### EXERCISE PROMPT:
Gather from the listing below each line that includes the word "computer", and copy it.

---

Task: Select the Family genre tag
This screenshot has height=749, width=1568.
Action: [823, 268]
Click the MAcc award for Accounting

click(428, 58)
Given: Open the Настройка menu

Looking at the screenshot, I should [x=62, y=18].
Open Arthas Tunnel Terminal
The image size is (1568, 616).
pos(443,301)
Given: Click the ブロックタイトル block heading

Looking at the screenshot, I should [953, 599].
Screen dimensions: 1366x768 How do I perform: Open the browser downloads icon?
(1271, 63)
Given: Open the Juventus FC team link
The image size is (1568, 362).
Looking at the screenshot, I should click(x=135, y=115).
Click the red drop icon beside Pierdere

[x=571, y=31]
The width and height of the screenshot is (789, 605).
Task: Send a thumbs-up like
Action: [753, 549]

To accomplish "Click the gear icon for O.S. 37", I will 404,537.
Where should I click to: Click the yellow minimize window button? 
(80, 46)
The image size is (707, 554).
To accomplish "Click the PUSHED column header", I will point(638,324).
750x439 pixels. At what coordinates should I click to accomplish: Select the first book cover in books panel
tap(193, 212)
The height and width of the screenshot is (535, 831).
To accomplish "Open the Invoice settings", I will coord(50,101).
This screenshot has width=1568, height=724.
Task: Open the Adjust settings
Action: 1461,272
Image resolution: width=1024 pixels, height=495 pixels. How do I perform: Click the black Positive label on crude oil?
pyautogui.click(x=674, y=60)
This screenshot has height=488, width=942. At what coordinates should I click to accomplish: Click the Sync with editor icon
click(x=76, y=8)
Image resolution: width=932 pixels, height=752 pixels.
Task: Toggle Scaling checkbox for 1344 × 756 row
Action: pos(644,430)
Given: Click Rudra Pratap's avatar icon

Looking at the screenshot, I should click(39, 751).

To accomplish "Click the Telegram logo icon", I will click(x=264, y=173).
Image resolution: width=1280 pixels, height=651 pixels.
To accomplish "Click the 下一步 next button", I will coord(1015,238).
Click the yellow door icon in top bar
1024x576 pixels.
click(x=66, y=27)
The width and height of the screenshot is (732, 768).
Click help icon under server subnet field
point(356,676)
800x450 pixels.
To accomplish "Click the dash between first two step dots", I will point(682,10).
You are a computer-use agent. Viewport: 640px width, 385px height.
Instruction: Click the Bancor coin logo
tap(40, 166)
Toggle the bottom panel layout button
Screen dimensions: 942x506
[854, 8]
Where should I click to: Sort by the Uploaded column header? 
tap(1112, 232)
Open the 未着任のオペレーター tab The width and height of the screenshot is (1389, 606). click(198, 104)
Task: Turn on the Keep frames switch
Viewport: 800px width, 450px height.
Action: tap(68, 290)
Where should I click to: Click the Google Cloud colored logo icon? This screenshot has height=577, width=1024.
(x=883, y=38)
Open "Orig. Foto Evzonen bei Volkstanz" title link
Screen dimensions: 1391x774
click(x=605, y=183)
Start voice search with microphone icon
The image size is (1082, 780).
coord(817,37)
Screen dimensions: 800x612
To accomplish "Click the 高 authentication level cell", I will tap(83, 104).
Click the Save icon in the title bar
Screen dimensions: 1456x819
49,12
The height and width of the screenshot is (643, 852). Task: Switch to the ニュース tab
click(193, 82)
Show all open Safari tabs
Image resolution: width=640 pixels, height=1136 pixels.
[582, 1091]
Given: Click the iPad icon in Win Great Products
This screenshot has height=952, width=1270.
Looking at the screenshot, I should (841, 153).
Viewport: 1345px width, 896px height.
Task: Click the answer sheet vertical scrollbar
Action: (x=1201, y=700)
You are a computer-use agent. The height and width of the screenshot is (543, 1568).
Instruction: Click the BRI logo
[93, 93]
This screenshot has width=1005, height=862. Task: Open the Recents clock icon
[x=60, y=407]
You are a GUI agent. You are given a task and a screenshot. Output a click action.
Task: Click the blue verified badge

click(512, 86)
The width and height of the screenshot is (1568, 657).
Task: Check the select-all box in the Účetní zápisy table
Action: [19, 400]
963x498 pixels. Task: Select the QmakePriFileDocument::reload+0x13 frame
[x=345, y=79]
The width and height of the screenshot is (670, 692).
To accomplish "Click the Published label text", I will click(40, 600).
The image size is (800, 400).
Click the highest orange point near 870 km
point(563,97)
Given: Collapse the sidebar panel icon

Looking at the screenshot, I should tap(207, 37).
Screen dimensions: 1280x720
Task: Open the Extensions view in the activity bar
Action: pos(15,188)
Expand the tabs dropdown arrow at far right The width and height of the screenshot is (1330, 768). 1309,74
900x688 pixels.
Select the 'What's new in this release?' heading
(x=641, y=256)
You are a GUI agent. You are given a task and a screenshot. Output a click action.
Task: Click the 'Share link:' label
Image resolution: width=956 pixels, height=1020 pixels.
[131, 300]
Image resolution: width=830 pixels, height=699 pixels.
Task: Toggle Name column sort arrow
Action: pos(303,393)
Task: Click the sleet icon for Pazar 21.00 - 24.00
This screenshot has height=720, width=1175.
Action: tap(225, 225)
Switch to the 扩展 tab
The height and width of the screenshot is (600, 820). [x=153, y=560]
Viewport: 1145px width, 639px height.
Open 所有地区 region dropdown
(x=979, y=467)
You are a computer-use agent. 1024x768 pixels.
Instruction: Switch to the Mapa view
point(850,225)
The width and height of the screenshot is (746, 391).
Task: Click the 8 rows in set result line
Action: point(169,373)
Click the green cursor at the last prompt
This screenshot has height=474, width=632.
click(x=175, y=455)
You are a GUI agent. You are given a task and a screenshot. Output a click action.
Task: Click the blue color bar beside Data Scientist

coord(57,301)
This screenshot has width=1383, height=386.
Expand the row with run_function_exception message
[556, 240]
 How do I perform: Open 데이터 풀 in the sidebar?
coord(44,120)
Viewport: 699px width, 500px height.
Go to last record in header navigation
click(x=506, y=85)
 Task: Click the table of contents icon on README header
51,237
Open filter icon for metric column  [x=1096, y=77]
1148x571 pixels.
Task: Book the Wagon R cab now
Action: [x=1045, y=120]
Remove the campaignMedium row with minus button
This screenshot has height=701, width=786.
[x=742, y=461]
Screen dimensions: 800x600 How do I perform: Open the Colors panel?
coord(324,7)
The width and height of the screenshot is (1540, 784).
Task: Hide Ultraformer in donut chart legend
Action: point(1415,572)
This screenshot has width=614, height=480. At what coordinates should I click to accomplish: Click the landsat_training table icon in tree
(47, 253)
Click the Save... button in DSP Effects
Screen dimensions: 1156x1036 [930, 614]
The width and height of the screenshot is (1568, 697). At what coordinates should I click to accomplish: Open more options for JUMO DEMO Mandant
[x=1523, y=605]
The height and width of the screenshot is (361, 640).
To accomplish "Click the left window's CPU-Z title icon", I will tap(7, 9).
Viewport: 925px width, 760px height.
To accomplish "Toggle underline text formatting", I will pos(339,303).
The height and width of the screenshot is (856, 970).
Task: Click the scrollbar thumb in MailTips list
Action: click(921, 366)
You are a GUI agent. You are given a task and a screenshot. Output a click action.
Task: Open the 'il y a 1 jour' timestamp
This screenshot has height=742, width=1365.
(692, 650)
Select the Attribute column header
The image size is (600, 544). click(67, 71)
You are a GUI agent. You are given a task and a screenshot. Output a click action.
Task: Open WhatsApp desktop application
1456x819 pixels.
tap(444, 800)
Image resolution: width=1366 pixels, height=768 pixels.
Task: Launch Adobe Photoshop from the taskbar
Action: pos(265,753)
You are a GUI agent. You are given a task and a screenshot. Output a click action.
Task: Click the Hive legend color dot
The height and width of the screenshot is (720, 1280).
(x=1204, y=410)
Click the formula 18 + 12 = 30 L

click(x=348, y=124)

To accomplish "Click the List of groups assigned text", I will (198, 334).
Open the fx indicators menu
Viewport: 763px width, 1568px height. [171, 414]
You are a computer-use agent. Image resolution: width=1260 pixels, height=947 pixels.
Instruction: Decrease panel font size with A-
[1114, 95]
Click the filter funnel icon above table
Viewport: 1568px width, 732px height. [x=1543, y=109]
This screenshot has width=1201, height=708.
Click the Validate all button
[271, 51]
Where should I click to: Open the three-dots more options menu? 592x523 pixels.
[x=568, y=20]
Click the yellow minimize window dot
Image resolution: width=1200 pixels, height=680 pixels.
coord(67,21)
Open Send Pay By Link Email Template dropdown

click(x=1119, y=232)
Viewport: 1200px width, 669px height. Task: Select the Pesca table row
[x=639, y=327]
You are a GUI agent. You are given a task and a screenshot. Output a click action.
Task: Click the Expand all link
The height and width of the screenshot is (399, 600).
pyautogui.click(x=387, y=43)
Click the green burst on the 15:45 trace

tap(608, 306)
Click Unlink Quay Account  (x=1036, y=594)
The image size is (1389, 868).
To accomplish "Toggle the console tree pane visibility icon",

---

### SOLUTION TO THIS TASK:
You are a computer-use agent. Viewport: 640px width, 385px height.
You are a computer-use agent. The height and width of the screenshot is (543, 1568).
You are a computer-use agent. 1024x768 pixels.
You are a computer-use agent. Image resolution: width=1260 pixels, height=947 pixels.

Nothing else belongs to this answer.